Is it simple enough? So why do organizations need help with making audits a priority?
There are several reasons. Chief among them include an audit’s time-consuming nature, which makes it a drain on resources. Let’s explore that and some ways to overcome this challenge.
What makes the audit process time-consuming?
Whether you’re working with your internal auditors or an external audit committee, documentation and communication drive the audit process. Before the audit begins, your auditor requests work papers and other documentation per their audit checklist.
During the audit, your auditor needs to communicate with your staff. After the audit, your auditor needs a follow-up meeting with senior management to provide the report and discuss findings.
Scheduling meetings, finding responsible parties, and tracking documentation takes longer than you realize. If people have scheduling conflicts, then meetings get postponed. If responsible parties don’t respond to audit requests, the audit can’t begin.

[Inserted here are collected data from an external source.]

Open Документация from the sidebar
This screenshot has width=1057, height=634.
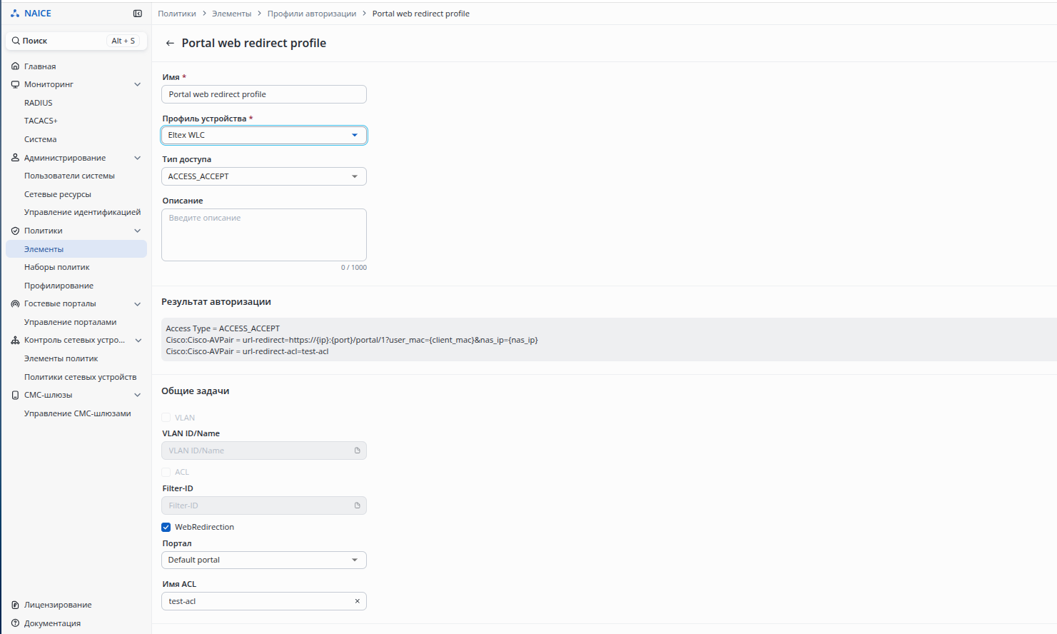coord(52,623)
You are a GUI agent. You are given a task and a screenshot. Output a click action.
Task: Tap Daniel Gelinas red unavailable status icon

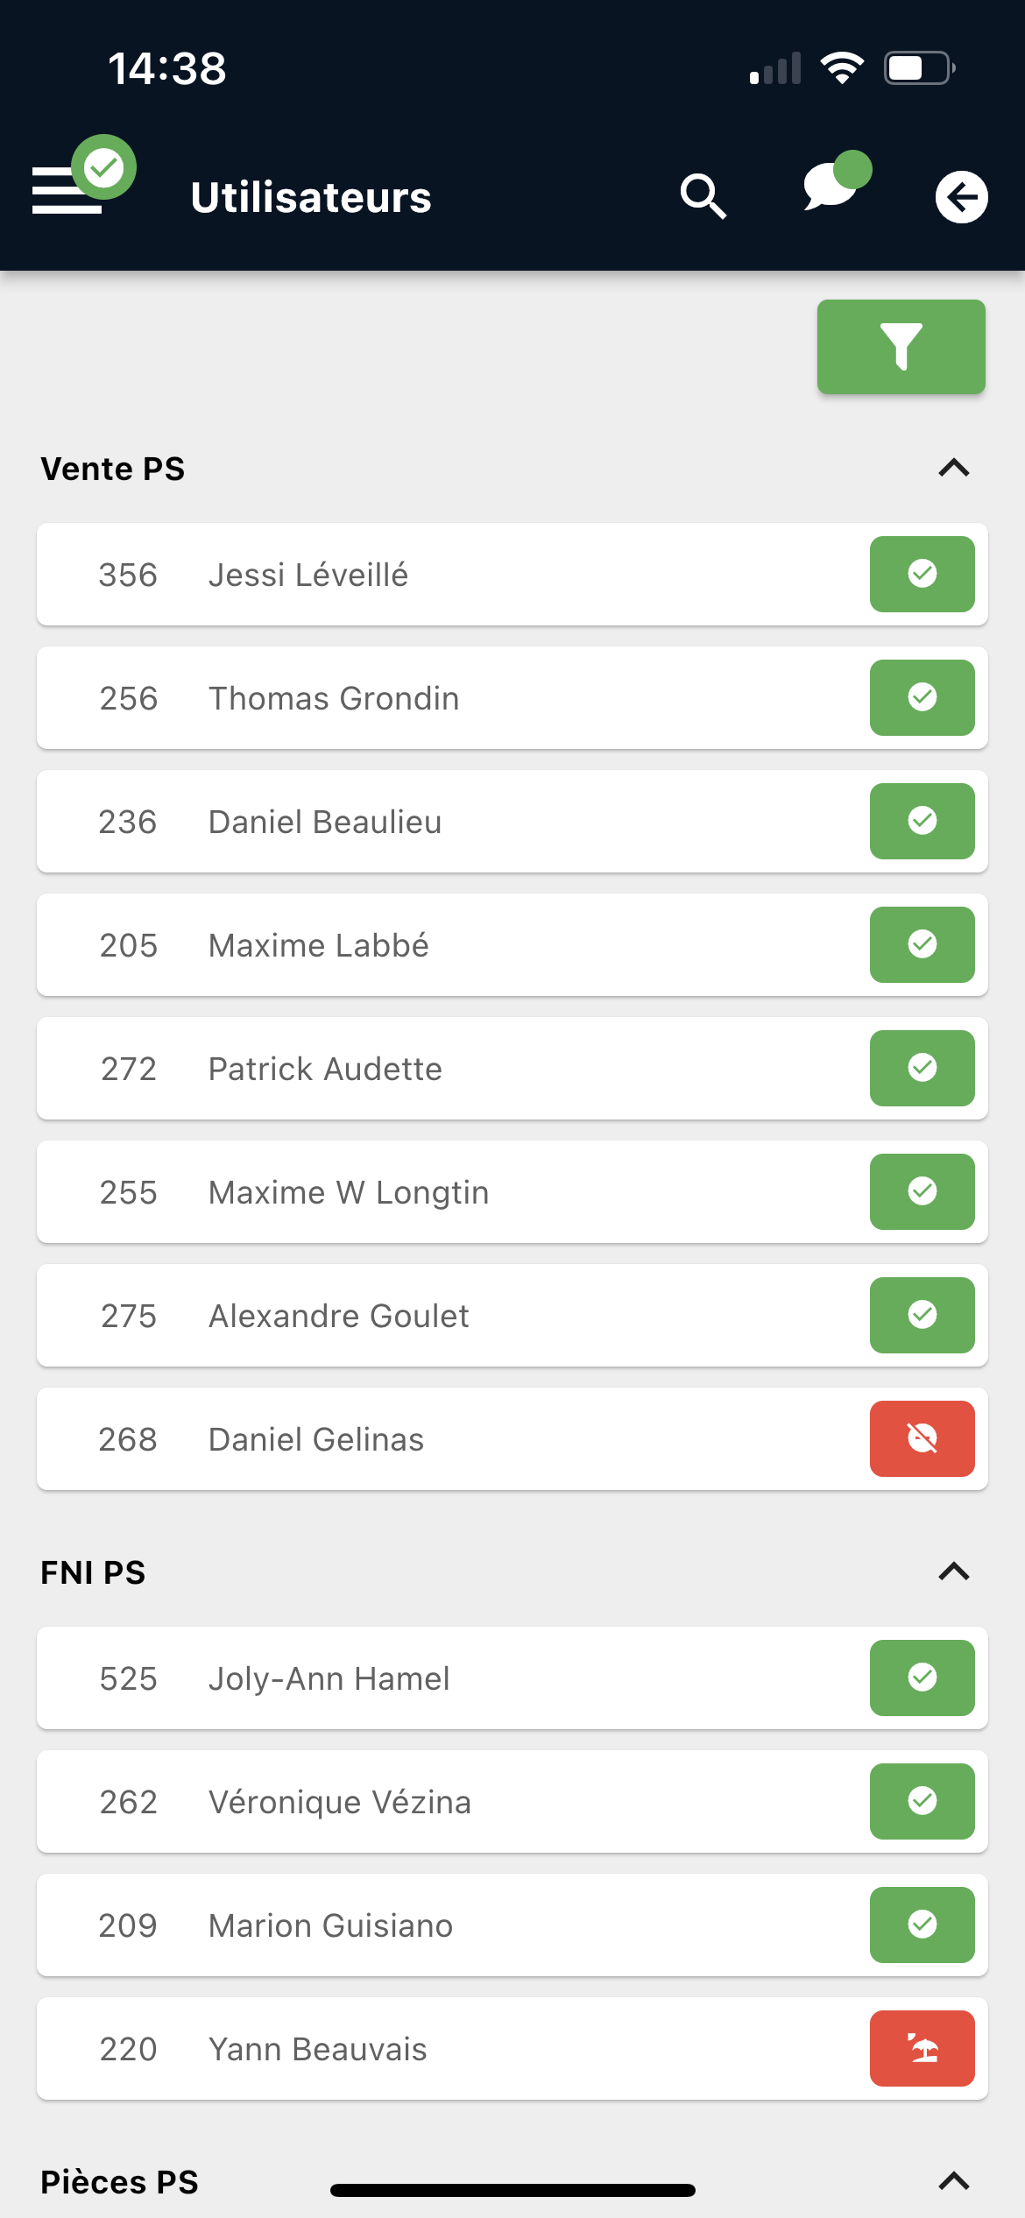click(922, 1438)
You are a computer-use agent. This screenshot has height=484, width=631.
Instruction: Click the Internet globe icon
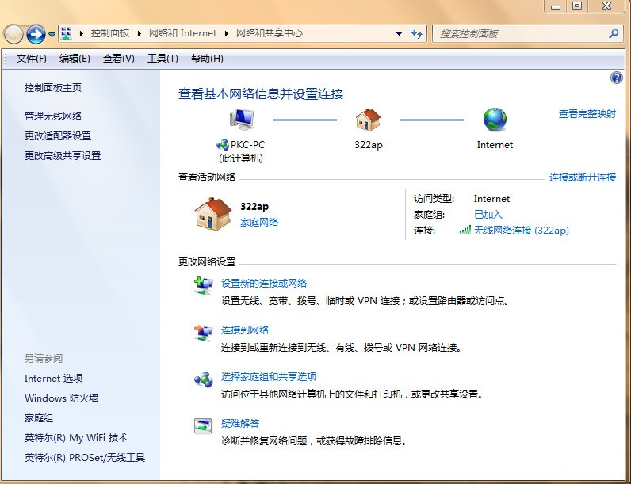point(495,120)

Why is streamlining audit management important?
One word: money.
You’re paying for the audit, whether engaging an outside firm or using internal staff.
An external audit firm may bill hourly. Therefore, time spent tracking down your employees costs you money. Moreover, the longer it takes employees to respond to requests, the more time your auditor needs to spend reviewing the reason for the request.
If you have an internal audit department, communication lags still cost you money. Your internal audit department does more than mark checkboxes on lists. If your audit department is completing audits efficiently, it can only do some of the work it needs. This drives up the cost of the audit itself.
Moreover, some regulatory requirements (like a sustainability or ESG audit) specify a period during which you must complete an audit. If your audit takes longer than expected, you may need to comply more with the timing.
How creating an audit workflow eases communications
Creating audit workflows can enhance communications and shorten the audit’s length. Workflows allow you to assign roles and monitor progress through each stage of the audit process.
Once everyone involved has an assigned role, you can more easily communicate with one another to obtain documentation and keep the audit on track.
How automating audit workflows streamlines the process
Organizations increasingly use workflow automation tools to streamline communications and task management. The most time-consuming part of the audit process is connecting with your team and managing documentation sharing.
With a workflow management tool, you can delegate work to the responsible parties and track their progress. A powerful compliance dashboard will give you visibility into the work completed and what remains outstanding.
Emails often need to be addressed in overflowing inboxes. Calendar alerts can be ignored. If a team member misses a deadline, you must send emails reminding that person. Automating these tasks with a workflow tool saves you time by organizing the tracking.
Streamline audit workflows with ZenGRC
The risk assessment process, including internal auditing, can significantly strain your organization.
ZenGRC offers workflow tagging so you can delegate your audit project tasks and monitor their progress and completion. Moreover, it allows you to prioritize tasks so that your key personnel know how to plan their audit work efficiently.
Furthermore, ZenGRC simplifies all your compliance auditing needs by centralizing your requirements. This helps eliminate duplicate tasks by mapping controls to multiple frameworks and providing templates for various types of audits to help you work as efficiently as possible.